I watched her go, unblemished legs on display in the school-issued shorts. Friendship required regular watering, and I’d long since been wrung dry. She was patient with me, but soon she’d move on. With so much I couldn’t say, I took more friendship than I could give.
It was the giving that really mattered.
I knew that, even while I held it all in.
SIXTEEN YEARS AGO
“Slut. Where you been?” Her voice, ruined by cigarettes and other things, hissed from the stained Barcalounger in the corner like smoke. She sat drinking in the dark, coiled to strike. The sticky sweet scent of peach Schnapps combined with menthol Camels, burnt fish sticks, unwashed body, and overflowing garbage, making me gag.
“Great. Give me the money. We need groceries.” Groceries weren’t what she wanted. The Schnapps bottle lay empty on its side on the floor.
“I don’t have it, Ma. I don’t get my paycheck until the end of the month.”
The air shifted. In the dim light, she stood, hidden strength in her slack, wasted body. I put the ancient sofa between us; I knew better than to let her get close enough to reach me.
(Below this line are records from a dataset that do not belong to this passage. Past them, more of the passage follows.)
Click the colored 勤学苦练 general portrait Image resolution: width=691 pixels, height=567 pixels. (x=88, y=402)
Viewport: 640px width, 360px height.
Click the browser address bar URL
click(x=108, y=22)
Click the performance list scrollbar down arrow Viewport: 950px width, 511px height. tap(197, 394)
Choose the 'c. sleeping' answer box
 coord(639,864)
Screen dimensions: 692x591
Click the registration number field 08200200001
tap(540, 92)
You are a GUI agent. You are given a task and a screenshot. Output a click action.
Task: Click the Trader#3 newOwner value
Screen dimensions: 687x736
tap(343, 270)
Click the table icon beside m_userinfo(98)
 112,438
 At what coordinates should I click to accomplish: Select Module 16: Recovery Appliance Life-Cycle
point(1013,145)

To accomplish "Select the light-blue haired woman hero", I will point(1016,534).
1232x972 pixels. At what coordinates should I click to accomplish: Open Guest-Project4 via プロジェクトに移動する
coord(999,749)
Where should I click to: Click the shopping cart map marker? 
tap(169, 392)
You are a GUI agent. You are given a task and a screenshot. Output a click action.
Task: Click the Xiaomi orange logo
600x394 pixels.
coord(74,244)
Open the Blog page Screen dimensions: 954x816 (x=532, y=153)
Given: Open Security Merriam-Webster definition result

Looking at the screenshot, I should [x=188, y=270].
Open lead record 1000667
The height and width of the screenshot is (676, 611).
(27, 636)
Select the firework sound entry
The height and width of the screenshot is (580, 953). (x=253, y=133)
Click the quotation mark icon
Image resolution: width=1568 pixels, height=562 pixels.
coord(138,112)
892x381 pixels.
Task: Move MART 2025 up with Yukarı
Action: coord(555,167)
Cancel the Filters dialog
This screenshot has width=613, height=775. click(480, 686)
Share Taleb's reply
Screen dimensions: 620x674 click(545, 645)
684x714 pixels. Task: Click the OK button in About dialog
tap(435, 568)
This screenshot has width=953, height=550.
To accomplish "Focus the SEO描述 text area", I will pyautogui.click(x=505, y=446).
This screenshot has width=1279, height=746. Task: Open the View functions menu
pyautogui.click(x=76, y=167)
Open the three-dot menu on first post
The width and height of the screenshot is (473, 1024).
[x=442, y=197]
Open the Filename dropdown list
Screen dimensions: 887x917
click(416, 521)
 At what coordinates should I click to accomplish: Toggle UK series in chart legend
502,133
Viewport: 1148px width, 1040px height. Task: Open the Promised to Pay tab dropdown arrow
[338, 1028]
An ugly bark of a laugh sent the smell of her decayed teeth and the Schnapps into my face. I could smell my mother anywhere.
“You wanna play that way? You got a real job with a paycheck? Play away. You better get me $50 by tomorrow. I need it. I don’t give a shit how you get it. Told you before: them boobs ain’t for nothing.”
I only had one thing anybody would pay $50 for.
It was a game I played.
How long I could keep from selling it.